P3, Line 80: Are glacier masks, topography, and related inputs dynamic in the model, or are they static? How might this affect the results?

P5, Line 108: If dynamic hydrology were included in CryoGridLite, how might this change the study’s findings?

P6, Line 132: The text mentions subsidence. Was uniform subsidence assumed across the region, or was spatial variability considered?

P8, Line 192: I suggest that important locations discussed in the results, such as the Nahanni Plateau, be marked directly on the maps for clarity.

Figure 7: Needs a more detailed and explanatory caption.

Comparison Figures (multiple subplots): Consider presenting differences between simulations for a clearer quantitative comparison. Matching areas could be quantified in percentage terms.

Conclusions: The conclusion should be restructured to directly reflect and address the key objectives and issues raised in the introduction, creating a more cohesive narrative.



References: 

1. Liu et al. (2021). Application of Tikhonov regularization to reconstruct past climate record from borehole temperature. Inverse Problems in Science and Engineering, 29(13), 3167–3189. https://doi.org/10.1080/17415977.2021.1975700
2. Mareschal, J.-C., & Beltrami, H. (1992).
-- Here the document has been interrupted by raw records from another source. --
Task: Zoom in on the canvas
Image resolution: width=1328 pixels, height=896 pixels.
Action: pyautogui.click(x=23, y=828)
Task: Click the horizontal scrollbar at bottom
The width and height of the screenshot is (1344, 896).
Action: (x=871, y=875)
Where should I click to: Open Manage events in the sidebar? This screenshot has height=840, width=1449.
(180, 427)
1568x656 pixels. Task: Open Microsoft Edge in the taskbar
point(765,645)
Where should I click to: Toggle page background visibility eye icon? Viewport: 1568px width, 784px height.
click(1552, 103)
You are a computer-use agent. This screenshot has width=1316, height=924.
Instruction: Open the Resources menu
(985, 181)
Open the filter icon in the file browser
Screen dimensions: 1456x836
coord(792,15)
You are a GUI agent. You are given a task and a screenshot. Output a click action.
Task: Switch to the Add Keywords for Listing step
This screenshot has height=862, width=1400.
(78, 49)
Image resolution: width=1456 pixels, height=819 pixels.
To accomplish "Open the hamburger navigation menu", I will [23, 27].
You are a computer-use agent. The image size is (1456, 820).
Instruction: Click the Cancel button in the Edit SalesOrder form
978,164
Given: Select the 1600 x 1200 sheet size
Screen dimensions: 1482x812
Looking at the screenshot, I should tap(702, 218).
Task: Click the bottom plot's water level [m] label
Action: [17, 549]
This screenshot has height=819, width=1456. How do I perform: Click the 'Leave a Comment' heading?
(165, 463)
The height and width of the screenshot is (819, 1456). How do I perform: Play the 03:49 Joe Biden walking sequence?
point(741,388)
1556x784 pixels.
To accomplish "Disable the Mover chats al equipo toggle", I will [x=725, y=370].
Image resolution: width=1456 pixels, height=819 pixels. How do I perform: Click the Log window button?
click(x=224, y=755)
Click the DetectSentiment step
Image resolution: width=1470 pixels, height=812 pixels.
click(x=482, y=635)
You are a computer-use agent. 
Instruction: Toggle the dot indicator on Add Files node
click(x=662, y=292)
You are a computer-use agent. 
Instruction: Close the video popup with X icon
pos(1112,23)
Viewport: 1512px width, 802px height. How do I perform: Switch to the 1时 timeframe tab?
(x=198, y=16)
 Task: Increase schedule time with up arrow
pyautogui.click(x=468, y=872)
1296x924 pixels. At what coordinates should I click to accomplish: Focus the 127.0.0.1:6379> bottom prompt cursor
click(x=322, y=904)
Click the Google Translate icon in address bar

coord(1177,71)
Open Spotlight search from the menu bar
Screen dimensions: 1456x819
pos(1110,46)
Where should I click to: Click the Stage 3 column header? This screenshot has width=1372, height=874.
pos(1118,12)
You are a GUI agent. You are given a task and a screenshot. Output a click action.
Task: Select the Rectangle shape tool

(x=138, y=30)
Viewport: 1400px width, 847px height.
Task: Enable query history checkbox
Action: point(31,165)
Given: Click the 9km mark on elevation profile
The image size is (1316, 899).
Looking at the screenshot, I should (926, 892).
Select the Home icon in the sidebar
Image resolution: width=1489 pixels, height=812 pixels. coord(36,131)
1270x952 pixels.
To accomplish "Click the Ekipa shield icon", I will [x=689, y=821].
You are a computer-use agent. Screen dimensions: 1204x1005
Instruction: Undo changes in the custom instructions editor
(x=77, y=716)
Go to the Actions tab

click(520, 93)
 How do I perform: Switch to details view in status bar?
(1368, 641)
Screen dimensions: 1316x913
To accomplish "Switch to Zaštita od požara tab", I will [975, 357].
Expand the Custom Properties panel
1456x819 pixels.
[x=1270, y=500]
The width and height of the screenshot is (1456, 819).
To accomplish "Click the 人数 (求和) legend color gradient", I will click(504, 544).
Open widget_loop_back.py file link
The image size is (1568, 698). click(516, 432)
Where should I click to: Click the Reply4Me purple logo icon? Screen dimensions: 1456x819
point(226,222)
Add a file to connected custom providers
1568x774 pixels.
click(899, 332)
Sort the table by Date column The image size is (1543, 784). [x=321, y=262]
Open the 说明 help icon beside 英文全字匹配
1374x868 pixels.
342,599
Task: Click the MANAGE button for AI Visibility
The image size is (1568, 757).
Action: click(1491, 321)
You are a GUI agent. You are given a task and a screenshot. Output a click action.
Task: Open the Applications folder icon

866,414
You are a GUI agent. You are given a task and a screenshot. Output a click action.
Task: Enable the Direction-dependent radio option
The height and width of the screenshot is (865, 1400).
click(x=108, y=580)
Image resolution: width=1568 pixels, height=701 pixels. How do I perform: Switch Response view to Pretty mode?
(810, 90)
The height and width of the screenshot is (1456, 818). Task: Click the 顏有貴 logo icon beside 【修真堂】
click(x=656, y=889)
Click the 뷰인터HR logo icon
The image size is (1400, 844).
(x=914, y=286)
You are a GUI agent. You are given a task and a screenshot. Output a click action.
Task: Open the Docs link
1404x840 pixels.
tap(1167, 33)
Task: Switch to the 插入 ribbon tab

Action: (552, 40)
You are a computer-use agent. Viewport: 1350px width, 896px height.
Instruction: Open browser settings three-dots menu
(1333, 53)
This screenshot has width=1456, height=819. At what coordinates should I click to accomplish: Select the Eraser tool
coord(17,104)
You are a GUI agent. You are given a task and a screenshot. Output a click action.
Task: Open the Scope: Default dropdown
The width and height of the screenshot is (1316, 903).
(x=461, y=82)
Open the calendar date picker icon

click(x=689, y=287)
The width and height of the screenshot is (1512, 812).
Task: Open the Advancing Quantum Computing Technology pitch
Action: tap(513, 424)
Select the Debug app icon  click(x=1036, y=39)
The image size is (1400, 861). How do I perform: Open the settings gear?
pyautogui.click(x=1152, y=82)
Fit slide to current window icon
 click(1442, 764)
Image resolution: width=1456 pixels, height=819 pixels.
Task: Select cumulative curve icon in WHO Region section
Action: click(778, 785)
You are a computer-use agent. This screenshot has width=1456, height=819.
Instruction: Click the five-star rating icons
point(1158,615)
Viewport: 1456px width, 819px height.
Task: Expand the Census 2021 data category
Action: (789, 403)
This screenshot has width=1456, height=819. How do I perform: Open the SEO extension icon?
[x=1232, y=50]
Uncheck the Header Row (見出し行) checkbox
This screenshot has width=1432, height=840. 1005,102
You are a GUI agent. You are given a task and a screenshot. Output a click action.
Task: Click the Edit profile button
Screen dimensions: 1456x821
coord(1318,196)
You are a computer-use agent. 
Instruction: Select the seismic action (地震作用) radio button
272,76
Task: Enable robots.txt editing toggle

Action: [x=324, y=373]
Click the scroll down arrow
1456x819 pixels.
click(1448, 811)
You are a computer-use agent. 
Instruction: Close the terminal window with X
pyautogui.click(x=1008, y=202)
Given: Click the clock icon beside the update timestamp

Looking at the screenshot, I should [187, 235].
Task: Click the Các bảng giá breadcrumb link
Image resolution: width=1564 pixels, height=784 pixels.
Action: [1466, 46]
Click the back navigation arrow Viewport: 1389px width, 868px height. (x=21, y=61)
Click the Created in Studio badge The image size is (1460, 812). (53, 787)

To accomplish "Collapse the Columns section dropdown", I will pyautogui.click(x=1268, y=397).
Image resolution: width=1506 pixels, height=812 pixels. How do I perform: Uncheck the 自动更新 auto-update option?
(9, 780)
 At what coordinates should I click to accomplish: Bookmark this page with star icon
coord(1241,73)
Evidence for recent warming from perturbed geothermal gradients: examples from eastern Canada. Climate Dynamics, 6, 135–143.
3. Beltrami, H., & Mareschal, J.-C. (1991). Recent warming in eastern Canada inferred from geothermal measurements. Geophysical Research Letters, 18, 605–608.
4. Shen, P.Y., & Beck, A.E. (1991). Least squares inversion of borehole temperature measurements in functional space. Journal of Geophysical Research: Solid Earth, 96(B12), 19965–19979.
5. Pollack, H.N., & Huang, S. (2000). Climate reconstruction from subsurface temperatures. Annual Review of Earth and Planetary Sciences, 28(1), 339–365.
6. Bodri, L., & Čermák, V. (2011). Borehole climatology: A new method how to reconstruct climate. Amsterdam: Elsevier.